[PATCH] D122922: [lld][common][lld-macho][lld-coff] Support per-thread allocators and StringSavers

Fangrui Song via Phabricator via llvm-commits llvm-commits at lists.llvm.org
Mon Apr 11 21:19:20 PDT 2022


MaskRay added a subscriber: lattner.
MaskRay added a comment.

In D122922#3436091 <https://reviews.llvm.org/D122922#3436091>, @aganea wrote:

> Hello! Thanks for adding me :-) Interesting challenge!
>
> It's a bit sad that we have to do all this high-level/application-level memory management. Most modern allocators already support (lock-free) per-thread memory pools out-of-the-box, along with migration between threads and to the global pool/arena. This patch seems to be needed solely because we use BumpPtrAllocator/SpecificBumpPtrAllocator. I wonder how things would perform with just using malloc() instead + a modern underlying allocator (rpmalloc, mimalloc, ...). Memory locality brought by the bumpalloc is important, but it'd be interesting to compare benchmarks. FWIW there were discussions with @lattner at some point about integrating rpmalloc into the LLVM codebase, but I never got to post a RFC.

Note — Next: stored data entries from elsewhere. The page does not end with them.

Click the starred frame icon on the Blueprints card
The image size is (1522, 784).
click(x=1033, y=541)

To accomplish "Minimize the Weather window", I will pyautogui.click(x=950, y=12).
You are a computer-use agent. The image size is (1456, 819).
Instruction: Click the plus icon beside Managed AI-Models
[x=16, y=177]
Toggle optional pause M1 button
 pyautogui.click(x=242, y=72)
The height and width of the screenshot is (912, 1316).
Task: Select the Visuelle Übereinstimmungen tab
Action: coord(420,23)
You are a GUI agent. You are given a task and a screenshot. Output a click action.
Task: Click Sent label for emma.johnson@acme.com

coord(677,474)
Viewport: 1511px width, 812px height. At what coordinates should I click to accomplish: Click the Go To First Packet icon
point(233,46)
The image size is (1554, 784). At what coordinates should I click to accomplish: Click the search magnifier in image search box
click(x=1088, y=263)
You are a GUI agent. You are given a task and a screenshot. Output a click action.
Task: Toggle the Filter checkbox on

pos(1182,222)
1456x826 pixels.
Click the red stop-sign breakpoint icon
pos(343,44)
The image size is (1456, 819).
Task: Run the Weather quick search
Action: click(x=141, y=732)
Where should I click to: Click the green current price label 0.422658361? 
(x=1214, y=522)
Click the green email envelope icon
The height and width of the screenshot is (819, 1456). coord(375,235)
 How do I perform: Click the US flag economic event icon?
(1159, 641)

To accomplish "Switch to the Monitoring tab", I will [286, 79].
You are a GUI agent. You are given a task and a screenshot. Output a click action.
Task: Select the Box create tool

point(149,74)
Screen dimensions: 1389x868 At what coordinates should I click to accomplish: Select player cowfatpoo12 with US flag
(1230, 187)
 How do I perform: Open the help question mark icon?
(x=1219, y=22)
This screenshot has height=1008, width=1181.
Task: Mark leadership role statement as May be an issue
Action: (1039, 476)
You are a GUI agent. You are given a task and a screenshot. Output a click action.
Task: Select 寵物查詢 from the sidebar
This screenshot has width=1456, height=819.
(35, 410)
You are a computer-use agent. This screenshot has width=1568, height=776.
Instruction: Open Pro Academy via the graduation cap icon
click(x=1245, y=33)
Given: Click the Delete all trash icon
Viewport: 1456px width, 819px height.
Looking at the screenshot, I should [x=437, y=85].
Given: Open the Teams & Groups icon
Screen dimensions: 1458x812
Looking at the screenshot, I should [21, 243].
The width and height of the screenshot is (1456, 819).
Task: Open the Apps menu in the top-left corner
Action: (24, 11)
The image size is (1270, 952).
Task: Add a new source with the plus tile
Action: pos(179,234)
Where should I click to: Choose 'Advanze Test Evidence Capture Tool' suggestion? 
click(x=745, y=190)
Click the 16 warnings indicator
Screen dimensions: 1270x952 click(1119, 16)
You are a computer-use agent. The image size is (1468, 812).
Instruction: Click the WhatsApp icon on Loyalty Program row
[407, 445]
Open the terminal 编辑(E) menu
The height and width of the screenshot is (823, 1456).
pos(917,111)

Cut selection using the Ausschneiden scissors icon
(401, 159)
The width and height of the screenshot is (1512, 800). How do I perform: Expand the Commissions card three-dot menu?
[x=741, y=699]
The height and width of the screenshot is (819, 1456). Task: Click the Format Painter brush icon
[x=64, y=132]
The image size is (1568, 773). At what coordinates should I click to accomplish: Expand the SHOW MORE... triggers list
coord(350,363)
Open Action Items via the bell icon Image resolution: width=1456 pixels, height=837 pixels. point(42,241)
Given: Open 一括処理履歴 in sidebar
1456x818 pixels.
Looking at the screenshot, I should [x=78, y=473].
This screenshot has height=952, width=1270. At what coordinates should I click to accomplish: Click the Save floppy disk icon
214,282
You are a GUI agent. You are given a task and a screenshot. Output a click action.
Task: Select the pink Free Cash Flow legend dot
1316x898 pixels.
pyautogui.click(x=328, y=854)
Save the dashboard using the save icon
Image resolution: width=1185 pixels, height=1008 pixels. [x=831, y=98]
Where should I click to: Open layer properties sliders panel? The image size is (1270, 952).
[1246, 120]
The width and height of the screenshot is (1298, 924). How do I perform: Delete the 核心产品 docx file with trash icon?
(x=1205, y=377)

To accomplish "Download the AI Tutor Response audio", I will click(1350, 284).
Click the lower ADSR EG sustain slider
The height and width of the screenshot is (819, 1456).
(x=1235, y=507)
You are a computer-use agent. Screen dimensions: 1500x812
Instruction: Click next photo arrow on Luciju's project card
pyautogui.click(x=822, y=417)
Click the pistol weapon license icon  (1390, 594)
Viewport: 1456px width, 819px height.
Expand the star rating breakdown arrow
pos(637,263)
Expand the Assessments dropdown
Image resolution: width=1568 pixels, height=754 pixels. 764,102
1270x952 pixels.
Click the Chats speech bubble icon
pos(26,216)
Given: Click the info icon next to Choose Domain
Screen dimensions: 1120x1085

I think the most important reason that we need `llvm::SpecificBumpPtrAllocator<T>` is for its destructors.
In lld, we allocate many objects with non-trivial destructors. `make<T>(...)` allows us to be lazy and not think of the destructor.
I have actually replaced many `make<T>(...)` singleton usage in lld/ELF with `std::make_unique<T>(...)` to save code size.

The second benefit is application-level memory management is more efficient when prudently used.
Whatever lock-free scheme is used, the system malloc will have higher overhead than a use case where objects are rarely used (bump allocator).
Very few classes in lld actually need this, but we abused `make<T>(...)` for almost everything because of its ease of use.